## WHAT THE EXERCISE ASKS
Pull out every line in the data that contains the word "dimensions".

## DATA SHOWN
--- Begin ---

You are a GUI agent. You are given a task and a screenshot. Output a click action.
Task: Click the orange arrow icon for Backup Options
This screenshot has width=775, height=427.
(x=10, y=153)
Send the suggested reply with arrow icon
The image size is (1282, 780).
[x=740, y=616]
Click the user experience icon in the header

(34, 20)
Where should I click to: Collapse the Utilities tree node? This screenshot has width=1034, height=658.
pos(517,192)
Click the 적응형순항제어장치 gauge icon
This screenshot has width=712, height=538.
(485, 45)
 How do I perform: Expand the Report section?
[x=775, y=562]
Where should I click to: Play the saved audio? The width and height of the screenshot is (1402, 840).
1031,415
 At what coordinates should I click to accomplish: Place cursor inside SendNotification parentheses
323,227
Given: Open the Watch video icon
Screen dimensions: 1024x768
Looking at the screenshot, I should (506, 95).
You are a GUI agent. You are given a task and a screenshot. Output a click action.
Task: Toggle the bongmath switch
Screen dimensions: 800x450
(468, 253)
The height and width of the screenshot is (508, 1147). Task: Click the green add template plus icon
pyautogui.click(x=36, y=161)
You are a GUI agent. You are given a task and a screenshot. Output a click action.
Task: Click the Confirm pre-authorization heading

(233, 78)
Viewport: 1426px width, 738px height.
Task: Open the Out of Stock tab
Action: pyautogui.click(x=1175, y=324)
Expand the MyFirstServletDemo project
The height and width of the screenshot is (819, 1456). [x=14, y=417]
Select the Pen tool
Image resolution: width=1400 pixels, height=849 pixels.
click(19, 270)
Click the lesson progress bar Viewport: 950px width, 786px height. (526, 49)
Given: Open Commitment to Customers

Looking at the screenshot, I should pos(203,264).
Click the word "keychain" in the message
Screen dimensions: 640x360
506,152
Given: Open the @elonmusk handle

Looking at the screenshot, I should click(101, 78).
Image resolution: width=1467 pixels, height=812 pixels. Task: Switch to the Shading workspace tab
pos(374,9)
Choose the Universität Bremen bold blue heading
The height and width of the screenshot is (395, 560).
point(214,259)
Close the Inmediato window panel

--- End ---

## OUTPUT OF THE TASK
Screen dimensions: 1024x768
Screen dimensions: 800x450
Screen dimensions: 640x360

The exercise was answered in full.